▸ **AIM**
Quote the lines from the one containing "Given: Open the browser tools gear icon" through the one containing "coord(805,101)", both included, and leave the pictures out.

========

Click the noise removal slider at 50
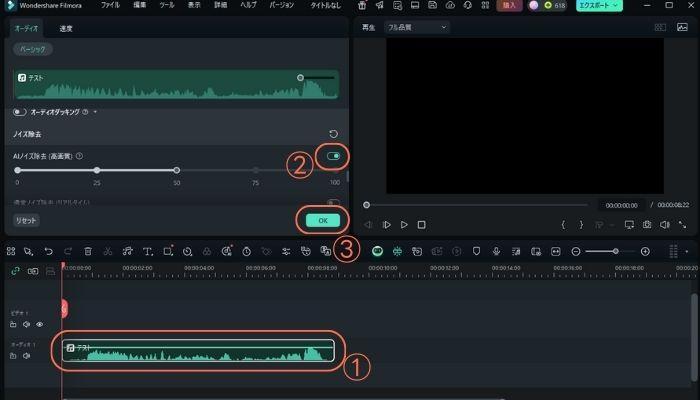Viewport: 700px width, 400px height. pos(176,171)
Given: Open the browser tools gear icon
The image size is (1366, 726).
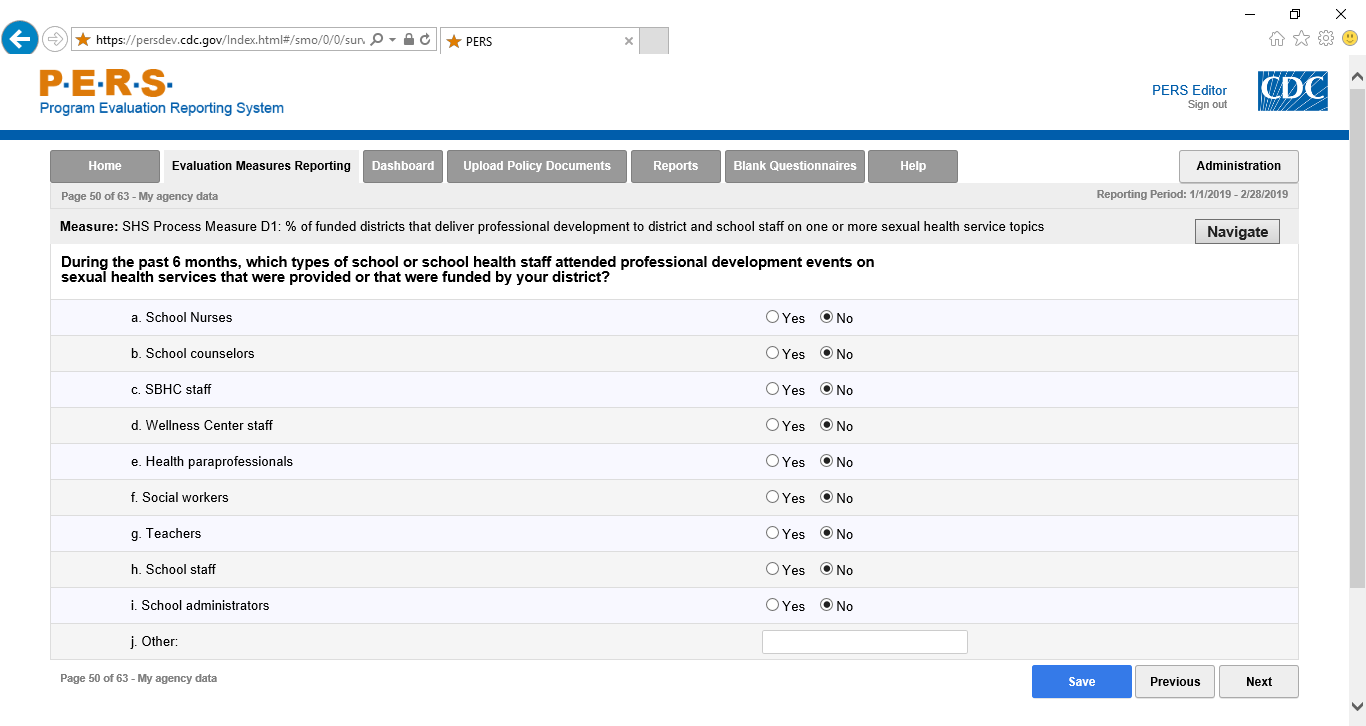Looking at the screenshot, I should click(x=1326, y=39).
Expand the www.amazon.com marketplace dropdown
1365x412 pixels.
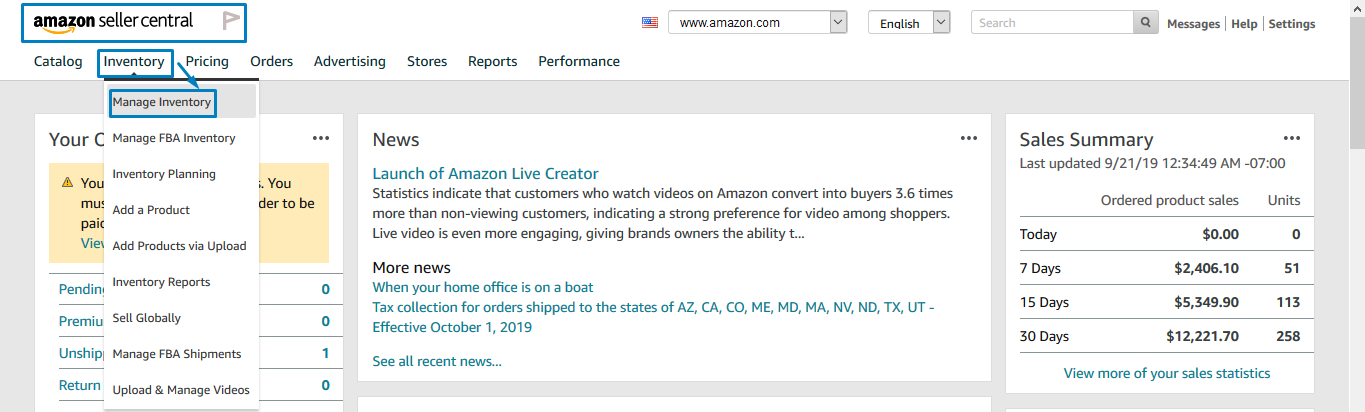point(838,23)
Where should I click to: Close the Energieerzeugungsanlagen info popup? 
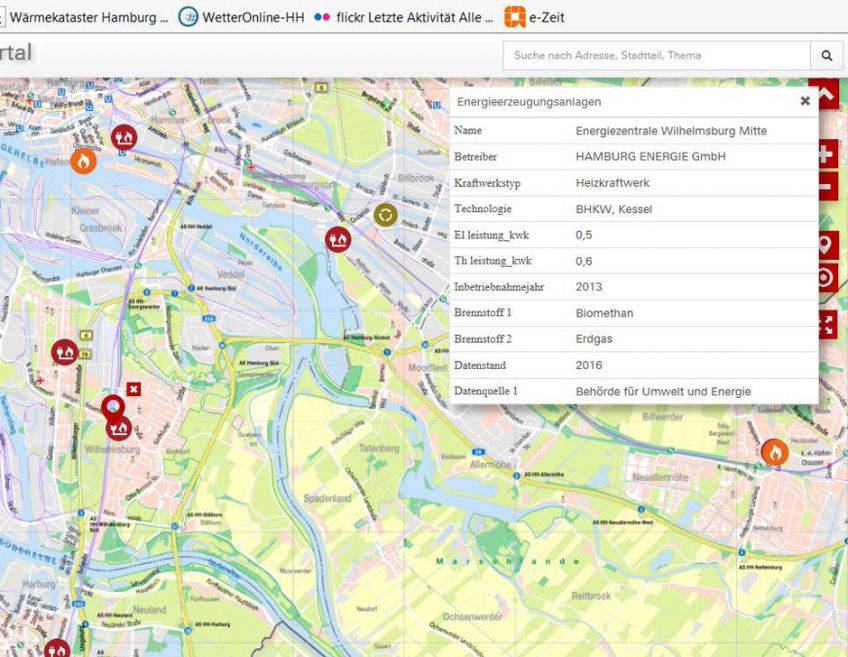coord(805,101)
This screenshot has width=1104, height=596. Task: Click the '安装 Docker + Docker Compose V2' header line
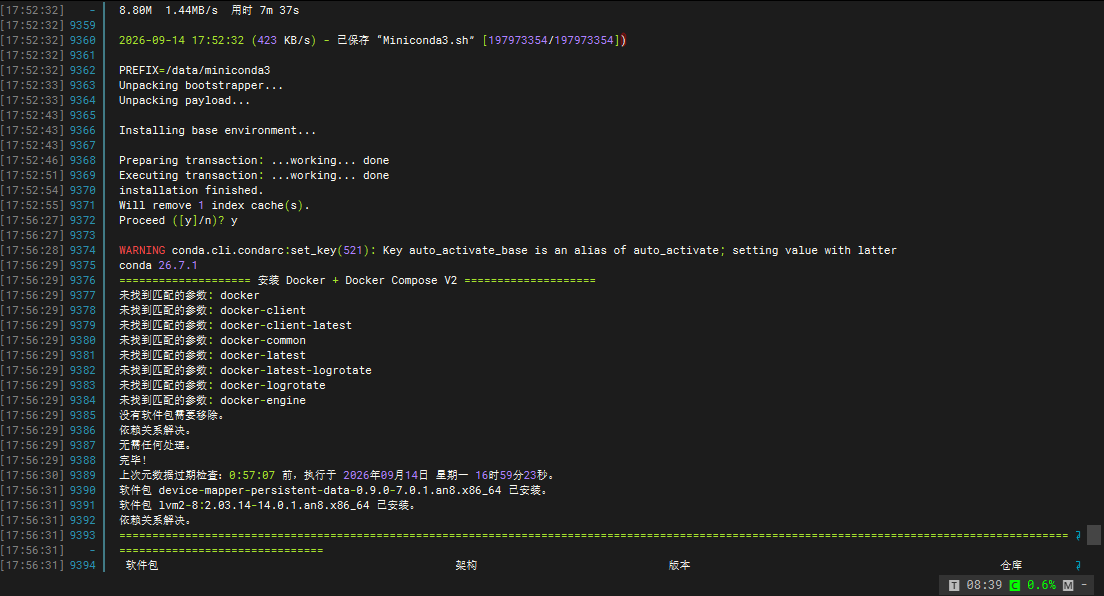pyautogui.click(x=357, y=280)
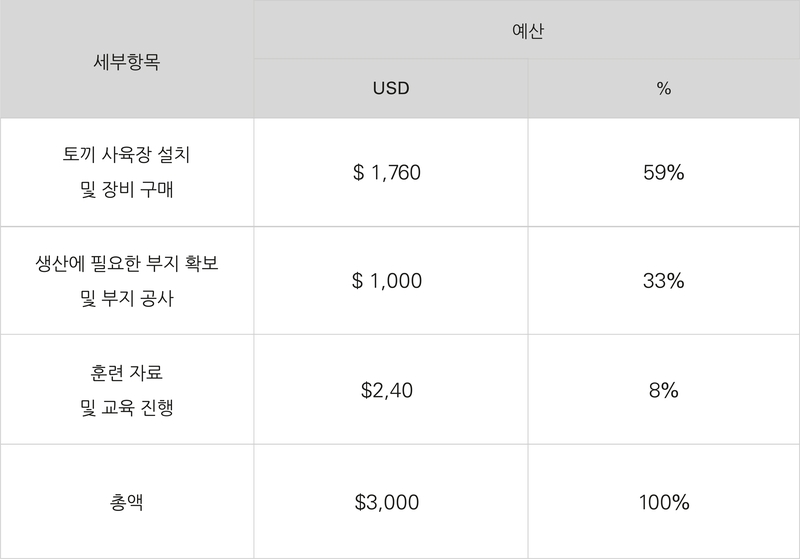Click the 33% percentage cell
Screen dimensions: 800x559
coord(664,281)
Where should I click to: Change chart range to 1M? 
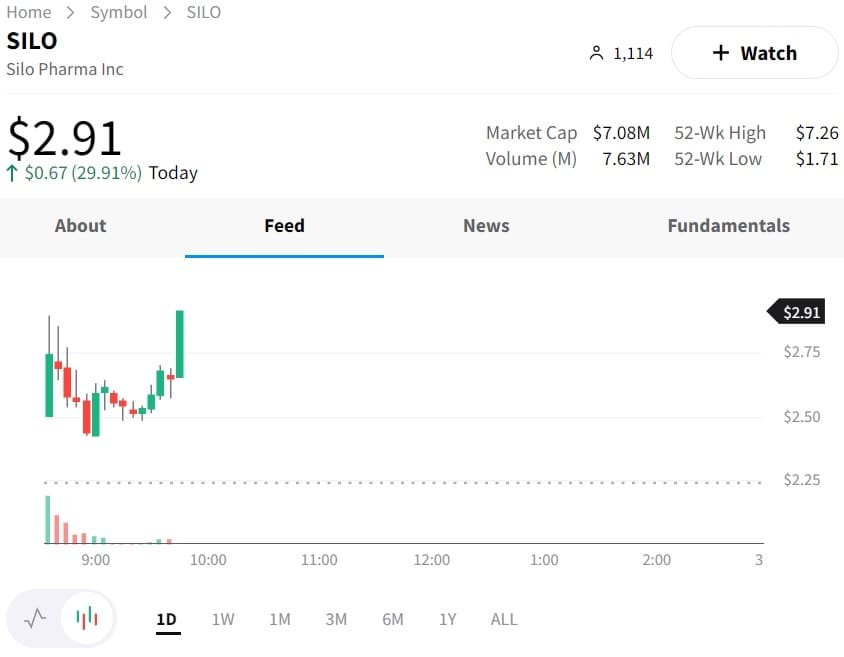click(x=280, y=620)
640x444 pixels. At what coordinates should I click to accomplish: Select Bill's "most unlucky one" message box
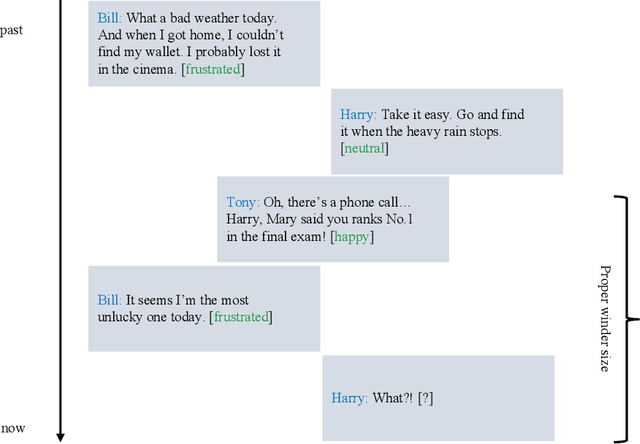click(204, 308)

========

▸ **EXPECTED ANSWER**
Given: Open the browser tools gear icon
The image size is (1366, 726).
Looking at the screenshot, I should click(x=1326, y=39).
Expand the www.amazon.com marketplace dropdown
1365x412 pixels.
point(838,23)
Where should I click to: Close the Energieerzeugungsanlagen info popup? 
coord(805,101)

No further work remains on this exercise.